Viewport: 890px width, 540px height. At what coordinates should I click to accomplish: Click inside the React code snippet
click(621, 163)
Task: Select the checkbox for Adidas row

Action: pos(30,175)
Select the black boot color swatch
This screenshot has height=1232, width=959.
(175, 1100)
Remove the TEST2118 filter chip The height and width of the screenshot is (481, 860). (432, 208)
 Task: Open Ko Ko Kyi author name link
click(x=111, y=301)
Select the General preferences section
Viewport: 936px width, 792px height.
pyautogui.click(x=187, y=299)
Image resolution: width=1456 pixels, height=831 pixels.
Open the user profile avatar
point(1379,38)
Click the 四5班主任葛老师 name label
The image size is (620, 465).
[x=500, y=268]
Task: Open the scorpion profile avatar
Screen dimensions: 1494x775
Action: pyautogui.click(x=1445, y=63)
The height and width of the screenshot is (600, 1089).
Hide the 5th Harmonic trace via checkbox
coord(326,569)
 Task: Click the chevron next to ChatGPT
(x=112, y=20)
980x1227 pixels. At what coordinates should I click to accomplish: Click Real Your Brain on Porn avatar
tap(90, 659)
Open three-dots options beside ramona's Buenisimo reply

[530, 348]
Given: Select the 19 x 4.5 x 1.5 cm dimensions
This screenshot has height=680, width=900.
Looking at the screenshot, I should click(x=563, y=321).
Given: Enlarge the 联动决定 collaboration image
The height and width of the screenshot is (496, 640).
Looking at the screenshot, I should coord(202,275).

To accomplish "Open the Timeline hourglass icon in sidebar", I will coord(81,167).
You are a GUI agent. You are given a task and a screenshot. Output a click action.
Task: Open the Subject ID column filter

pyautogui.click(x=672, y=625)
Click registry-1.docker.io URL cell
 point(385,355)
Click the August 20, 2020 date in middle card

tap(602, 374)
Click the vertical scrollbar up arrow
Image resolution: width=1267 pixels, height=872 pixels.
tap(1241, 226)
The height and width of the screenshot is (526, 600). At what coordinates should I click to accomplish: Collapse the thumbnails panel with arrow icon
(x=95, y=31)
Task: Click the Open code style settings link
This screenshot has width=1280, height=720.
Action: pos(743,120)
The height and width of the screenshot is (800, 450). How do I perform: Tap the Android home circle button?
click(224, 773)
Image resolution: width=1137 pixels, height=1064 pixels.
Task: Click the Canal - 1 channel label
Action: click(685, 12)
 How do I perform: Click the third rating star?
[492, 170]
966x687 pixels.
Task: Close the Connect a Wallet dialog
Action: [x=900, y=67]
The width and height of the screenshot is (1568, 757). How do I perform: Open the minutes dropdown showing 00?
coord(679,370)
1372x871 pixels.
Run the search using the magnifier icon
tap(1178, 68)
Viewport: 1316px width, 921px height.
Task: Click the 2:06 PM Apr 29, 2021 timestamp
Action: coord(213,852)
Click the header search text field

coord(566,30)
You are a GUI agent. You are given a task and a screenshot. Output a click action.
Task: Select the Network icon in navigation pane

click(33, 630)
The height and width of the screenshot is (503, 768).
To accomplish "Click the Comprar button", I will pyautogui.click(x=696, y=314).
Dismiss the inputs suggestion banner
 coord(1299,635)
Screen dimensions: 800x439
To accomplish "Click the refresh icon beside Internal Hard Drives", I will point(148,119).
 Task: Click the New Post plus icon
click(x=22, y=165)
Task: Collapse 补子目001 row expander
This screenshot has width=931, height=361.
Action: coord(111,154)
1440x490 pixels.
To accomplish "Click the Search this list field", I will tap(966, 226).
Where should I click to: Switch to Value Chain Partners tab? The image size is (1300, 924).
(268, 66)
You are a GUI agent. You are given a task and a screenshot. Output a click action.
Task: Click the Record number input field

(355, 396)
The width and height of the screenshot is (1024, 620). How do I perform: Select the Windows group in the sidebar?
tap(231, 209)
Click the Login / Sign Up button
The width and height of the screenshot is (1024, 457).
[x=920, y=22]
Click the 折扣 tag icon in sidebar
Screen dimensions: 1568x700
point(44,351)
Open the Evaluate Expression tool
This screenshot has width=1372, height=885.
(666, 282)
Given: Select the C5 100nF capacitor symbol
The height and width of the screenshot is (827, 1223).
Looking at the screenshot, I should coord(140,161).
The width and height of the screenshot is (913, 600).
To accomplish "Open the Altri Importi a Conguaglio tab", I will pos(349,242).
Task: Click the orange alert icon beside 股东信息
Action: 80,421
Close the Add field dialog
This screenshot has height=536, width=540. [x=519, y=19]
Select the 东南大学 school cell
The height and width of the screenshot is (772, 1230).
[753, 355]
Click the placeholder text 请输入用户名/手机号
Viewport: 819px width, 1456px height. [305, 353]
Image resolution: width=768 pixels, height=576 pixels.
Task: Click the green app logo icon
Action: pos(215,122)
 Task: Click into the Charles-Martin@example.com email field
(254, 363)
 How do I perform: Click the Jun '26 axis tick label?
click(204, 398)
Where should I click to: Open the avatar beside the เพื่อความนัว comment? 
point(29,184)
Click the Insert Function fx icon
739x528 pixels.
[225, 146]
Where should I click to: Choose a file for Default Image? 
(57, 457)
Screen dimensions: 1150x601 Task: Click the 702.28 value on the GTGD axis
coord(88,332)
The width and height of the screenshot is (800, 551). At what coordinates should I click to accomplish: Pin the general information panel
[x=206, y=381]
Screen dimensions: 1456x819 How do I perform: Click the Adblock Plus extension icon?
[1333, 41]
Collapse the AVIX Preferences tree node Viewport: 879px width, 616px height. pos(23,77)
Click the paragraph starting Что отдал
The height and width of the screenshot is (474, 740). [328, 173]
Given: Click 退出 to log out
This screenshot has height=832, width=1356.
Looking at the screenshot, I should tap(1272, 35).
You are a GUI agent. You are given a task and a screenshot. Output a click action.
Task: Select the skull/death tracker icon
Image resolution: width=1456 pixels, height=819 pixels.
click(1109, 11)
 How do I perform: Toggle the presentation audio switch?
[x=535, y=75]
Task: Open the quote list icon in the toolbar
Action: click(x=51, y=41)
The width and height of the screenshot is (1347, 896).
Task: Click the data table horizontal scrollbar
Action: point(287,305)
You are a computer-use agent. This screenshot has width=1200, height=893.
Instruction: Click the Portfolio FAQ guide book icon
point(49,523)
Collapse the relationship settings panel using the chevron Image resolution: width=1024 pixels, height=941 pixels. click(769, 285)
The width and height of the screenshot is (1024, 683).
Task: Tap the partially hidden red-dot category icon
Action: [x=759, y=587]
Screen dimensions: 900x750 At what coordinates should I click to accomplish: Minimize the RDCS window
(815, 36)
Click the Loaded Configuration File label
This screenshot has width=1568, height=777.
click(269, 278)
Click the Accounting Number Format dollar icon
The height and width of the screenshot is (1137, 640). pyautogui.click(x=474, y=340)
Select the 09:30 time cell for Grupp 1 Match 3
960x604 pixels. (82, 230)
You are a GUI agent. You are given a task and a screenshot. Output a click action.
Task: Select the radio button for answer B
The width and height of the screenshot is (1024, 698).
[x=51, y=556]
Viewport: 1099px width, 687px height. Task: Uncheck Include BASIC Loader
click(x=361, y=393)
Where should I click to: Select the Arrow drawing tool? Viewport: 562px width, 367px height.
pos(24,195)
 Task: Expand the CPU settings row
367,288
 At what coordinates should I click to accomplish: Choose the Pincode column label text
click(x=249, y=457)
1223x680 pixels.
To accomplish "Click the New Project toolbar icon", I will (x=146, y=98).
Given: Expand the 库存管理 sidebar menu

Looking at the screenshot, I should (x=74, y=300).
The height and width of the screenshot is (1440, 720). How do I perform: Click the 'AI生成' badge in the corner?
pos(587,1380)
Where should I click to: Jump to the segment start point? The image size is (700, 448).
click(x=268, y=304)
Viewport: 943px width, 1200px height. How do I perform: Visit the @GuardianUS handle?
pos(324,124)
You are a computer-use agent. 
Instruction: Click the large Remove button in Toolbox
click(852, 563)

EXERCISE GOAL
Tell how many lines above contain the word "computer". Give the number alone.

SOLUTION TO THE PROBLEM
2